In a previous study, we reported that ProAtANR was active in procyanidin-accumulating cells of B. napus seed coat (Nesi et al. 2009) suggesting that the AtANR regulatory network was conserved between Arabidopsis and oilseed rape. Here, we presented complementary results based on the analysis of Arabidopsis and oilseed rape transgenic plants carrying ProBna.BAN _230bp:UidA fusions. All transgenic plants displayed GUS activity restricted to the seed and more precisely to the inner integument demonstrating that this 230-bp promoter was sufficient to induce Bna.BAN. In addition, ProBna.BAN:UidA activity matched very well to the procyanidin accumulation pattern both in Arabidopsis and in oilseed rape. The fact that ProBna.BAN:UidA was active into Arabidopsis seed strengthened the hypothesis that a common regulatory network controlled BAN in Brassicaceae. Nesi et al. (2009) reported the identification of cDNA for TT8, TT16 and TTG1 homologs in oilseed rape and homologs from TT1 and TT2 were identified elsewhere (Wei et al. 2007). Taken together, these results suggested that the regulatory complex that govern ANR expression in Arabidopsis was functional in the oilseed rape inner integument and should interact with the first 230 bp of ProBna.BAN.
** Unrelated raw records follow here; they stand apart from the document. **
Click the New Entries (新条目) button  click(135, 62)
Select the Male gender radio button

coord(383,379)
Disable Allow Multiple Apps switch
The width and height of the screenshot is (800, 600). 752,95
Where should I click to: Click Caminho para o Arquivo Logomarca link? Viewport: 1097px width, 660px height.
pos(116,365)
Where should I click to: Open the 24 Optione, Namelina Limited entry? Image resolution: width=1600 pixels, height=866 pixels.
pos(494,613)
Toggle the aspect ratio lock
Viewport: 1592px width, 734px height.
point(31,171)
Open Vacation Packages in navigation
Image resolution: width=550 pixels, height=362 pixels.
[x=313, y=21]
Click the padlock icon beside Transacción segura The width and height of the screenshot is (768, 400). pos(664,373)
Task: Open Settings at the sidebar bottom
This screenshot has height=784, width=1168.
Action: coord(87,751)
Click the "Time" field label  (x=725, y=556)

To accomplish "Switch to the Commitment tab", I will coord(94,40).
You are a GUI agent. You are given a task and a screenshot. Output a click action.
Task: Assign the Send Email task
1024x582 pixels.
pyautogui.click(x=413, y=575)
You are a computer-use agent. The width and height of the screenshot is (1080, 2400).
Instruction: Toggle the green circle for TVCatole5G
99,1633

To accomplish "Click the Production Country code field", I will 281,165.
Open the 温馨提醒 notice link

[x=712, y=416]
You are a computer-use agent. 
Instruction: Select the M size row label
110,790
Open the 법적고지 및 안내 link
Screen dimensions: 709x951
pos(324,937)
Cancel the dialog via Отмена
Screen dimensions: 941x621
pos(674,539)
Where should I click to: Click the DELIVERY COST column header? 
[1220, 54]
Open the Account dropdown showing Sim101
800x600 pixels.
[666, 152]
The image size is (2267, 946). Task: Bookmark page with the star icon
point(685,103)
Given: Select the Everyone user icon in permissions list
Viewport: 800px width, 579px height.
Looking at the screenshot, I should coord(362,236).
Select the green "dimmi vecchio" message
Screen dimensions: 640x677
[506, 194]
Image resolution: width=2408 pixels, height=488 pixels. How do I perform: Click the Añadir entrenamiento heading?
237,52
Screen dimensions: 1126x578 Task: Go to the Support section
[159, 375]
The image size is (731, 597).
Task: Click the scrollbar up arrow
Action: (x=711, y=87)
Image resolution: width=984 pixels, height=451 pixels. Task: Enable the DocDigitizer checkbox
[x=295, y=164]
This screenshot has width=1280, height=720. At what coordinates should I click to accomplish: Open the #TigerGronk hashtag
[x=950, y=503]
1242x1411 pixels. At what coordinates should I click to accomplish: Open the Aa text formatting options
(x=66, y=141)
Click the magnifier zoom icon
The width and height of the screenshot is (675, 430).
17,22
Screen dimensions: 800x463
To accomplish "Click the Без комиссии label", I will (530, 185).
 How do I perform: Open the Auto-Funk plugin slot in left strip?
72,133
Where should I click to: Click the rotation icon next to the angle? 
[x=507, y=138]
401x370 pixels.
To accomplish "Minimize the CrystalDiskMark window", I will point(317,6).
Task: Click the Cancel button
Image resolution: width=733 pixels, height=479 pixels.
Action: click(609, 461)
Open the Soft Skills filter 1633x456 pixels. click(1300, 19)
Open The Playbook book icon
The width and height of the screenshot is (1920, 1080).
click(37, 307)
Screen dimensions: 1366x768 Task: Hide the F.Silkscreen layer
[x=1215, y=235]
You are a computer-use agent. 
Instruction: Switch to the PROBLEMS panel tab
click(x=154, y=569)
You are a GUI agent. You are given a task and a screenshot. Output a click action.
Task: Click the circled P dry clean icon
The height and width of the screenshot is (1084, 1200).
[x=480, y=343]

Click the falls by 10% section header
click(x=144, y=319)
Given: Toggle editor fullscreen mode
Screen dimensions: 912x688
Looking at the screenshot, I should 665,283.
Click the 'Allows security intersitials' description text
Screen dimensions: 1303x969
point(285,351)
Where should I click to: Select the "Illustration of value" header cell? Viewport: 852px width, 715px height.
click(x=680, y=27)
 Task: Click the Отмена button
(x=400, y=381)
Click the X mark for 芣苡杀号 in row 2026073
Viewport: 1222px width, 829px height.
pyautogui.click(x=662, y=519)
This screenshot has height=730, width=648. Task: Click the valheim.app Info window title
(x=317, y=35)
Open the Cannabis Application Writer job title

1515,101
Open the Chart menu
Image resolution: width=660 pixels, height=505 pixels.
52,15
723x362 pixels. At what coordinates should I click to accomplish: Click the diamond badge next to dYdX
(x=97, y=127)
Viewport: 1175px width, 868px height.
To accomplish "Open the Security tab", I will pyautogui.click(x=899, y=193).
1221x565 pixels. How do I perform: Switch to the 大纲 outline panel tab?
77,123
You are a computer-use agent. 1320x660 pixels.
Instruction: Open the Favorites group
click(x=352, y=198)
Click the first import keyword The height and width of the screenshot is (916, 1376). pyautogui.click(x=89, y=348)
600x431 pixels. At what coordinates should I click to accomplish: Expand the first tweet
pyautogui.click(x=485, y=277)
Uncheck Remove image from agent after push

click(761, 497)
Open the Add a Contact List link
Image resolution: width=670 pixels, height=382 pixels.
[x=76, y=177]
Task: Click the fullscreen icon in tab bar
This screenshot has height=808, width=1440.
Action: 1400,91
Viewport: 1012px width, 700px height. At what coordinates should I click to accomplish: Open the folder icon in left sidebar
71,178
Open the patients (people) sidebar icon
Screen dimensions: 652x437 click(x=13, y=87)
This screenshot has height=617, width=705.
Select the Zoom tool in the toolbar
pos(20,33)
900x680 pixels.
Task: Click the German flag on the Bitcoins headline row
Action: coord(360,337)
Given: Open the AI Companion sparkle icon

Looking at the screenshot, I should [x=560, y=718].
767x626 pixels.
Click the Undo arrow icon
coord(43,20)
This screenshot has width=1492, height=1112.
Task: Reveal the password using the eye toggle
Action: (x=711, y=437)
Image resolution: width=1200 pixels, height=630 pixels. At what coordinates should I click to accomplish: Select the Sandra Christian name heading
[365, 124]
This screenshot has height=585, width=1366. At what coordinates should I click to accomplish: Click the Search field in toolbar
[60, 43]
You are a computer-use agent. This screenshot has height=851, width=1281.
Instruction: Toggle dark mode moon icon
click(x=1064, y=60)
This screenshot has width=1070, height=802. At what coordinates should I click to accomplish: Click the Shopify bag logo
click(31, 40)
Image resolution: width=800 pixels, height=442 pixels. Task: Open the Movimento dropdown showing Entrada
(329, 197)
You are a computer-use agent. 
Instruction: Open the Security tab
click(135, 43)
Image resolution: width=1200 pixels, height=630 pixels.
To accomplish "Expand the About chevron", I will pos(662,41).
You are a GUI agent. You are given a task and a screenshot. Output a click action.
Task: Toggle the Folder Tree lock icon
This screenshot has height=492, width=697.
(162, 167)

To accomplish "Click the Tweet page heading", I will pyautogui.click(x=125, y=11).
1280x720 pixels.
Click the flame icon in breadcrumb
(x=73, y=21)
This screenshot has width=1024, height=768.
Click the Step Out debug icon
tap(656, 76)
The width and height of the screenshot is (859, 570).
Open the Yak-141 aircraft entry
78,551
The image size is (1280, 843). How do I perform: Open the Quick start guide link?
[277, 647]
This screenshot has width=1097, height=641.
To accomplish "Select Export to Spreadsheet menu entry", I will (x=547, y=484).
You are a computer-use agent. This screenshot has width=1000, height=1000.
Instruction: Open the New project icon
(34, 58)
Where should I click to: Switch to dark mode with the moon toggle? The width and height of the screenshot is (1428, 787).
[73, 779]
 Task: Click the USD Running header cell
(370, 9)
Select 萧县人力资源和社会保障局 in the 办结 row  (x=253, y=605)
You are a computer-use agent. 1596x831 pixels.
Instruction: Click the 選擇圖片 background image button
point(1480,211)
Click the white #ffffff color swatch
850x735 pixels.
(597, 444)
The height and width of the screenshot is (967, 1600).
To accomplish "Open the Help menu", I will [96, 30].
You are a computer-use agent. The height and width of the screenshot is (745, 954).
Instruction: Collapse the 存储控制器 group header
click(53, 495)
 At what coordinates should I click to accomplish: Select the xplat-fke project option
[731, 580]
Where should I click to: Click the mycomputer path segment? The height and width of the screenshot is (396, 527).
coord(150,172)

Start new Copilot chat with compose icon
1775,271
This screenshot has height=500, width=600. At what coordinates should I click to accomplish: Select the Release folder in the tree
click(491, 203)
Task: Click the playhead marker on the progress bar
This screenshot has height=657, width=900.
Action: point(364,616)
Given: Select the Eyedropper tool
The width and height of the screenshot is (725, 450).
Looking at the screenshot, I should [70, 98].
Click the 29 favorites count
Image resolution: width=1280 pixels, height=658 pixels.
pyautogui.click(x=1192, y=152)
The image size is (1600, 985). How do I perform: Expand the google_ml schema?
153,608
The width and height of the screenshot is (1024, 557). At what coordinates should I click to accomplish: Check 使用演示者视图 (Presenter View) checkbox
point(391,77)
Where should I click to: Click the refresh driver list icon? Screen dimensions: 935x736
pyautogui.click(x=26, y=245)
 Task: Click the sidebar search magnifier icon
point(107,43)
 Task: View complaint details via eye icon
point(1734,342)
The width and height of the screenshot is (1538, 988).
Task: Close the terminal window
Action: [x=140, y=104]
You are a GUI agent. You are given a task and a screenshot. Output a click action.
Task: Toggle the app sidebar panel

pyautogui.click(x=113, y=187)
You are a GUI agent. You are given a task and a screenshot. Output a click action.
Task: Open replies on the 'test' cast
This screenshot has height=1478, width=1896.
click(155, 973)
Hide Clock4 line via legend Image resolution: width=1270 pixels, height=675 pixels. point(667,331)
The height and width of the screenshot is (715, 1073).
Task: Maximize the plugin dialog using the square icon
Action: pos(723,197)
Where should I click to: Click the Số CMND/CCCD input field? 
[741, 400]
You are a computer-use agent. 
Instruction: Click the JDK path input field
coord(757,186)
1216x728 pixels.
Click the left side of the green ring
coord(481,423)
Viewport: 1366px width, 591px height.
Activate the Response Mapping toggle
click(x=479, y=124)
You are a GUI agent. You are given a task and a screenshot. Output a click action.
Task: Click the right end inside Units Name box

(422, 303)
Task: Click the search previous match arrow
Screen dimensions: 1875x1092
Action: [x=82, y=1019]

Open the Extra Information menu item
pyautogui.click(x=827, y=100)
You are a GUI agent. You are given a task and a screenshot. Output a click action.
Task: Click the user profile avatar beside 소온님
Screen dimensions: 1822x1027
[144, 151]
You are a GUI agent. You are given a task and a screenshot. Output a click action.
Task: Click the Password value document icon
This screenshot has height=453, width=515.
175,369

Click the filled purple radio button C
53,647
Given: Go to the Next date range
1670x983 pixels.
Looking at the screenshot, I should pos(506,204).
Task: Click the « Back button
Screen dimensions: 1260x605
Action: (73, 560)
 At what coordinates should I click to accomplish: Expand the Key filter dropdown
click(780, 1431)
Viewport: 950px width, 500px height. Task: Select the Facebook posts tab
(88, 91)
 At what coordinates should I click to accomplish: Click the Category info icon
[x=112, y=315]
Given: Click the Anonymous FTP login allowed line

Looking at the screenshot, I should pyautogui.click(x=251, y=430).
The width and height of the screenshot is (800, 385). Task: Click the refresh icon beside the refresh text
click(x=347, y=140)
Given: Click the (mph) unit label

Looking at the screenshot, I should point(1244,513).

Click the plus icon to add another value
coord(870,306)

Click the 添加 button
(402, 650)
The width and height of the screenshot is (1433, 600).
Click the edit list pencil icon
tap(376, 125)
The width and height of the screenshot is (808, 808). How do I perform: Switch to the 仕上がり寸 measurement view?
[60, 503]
Bna.BAN genes represent candidate markers for seed colour QTLs

A number of previous studies reported the identification and the localisation of genomic regions controlling seed pigmentation. Comparison of mapping data from seed colour QTLs with those from Bna.BAN genes could highlight putative co-localisations. For instance, Badani et al. (2006) identified eight QTLs involved in seed pigmentation, one of which was located on A1 at 12 cM from the SSR Na14-D07. On the same line, Liu et al. (2006) found two seed colour QTLs, one of which was also located at the level of Na14-D07. Interestingly, BnaA.BANa was located on A1 and could be a candidate gene for these QTLs. Fu et al. (2007) found 12 seed colour QTLs, one of which mapped close to the SSR Bras072. This marker was located on the homeolog linkage groups C4 and A5 in our DY mapping population. Interestingly, BnaC.BANb was assigned to C4. All these findings remained to be confirmed by mapping the Bna.BAN genes in the populations used for the detection of seed colour QTLs.

To conclude, prospects of this work will include the identification and the functional characterisation of other flavonoid-related genes in oilseed rape to find accurate candidate genes for yellow-seeded genotypes breeding programmes.